All but 1 of the patients in our cohort undergoing posterior urethroplasty was treated via a perineal approach. Of the 11 patients 3 required urethral mobilization to perform the urethroplasty. While we do not have a case matched cohort of patients who underwent initial SPT with delayed urethroplasty at our institution, this rate of additional urethral lengthening maneuvers is consistent with the findings of Cooperberg et al in a series of 134 patients who underwent posterior urethroplasty.14
In this series 30% of patients required corporal splitting, 22% required partial pubectomy and 4% required a combined abdominoperineal approach.
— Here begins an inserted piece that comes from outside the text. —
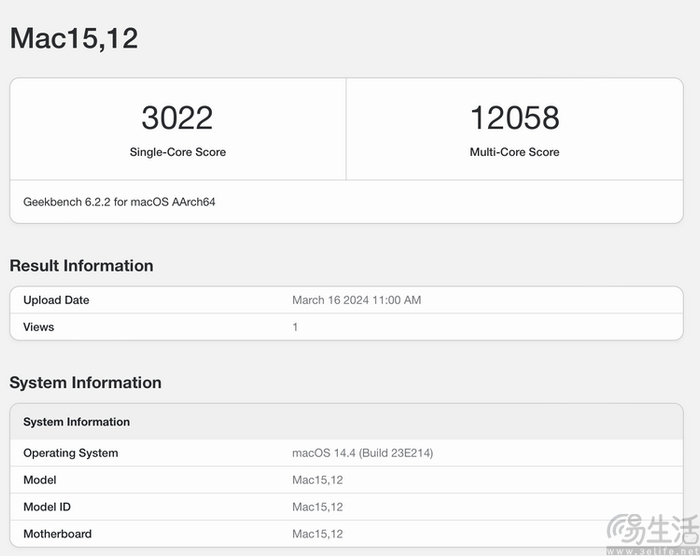Select the Multi-Core Score label
The width and height of the screenshot is (700, 556).
coord(514,152)
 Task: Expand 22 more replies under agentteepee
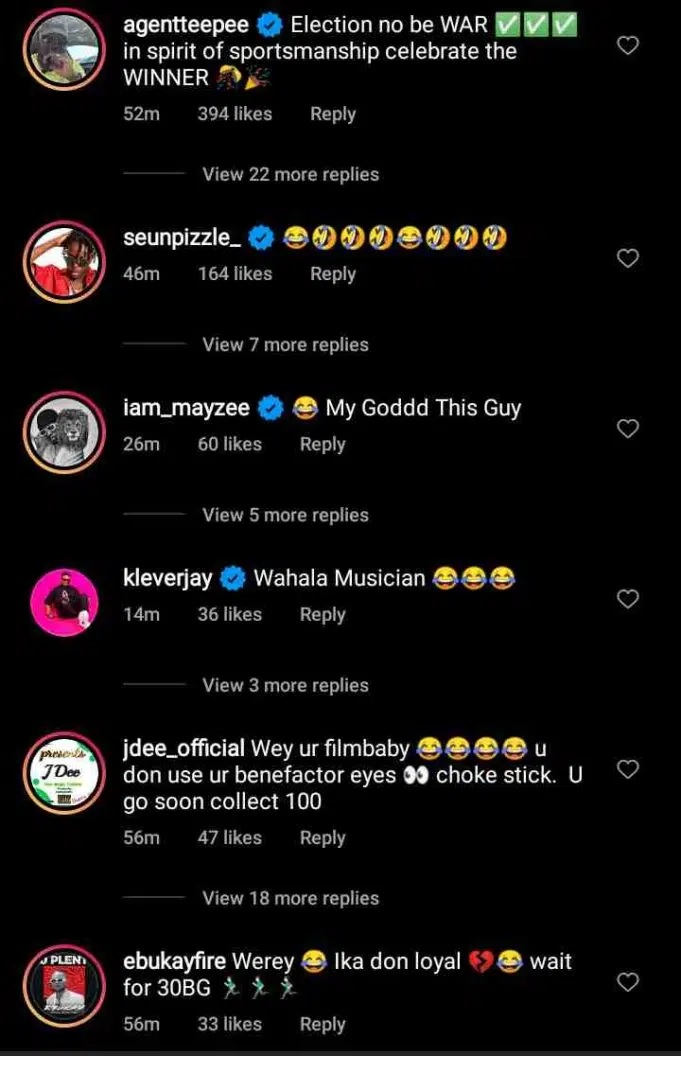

We did not evaluate our EER cohort with validated questionnaires to assess incontinence and potency. Instead, patients were questioned about continence and erectile function during followup visits. This lack of validated outcome measures is a limitation of our study. Data provided by the International Index of Erectile Function and the International Consultation on Incontinence Questionnaire have since been added to our clinical practice to provide improved quantitative outcome assessment. Our study is also limited by the small cohort size, reflecting the rarity of this injury pattern even at a Level 1 trauma center. Despite these limitations our study highlights the importance of close monitoring as the majority of patients undergoing EER after PFAUI will ultimately require complex posterior urethral reconstruction. Our series has shown that posterior urethroplasty after failed EER is durable.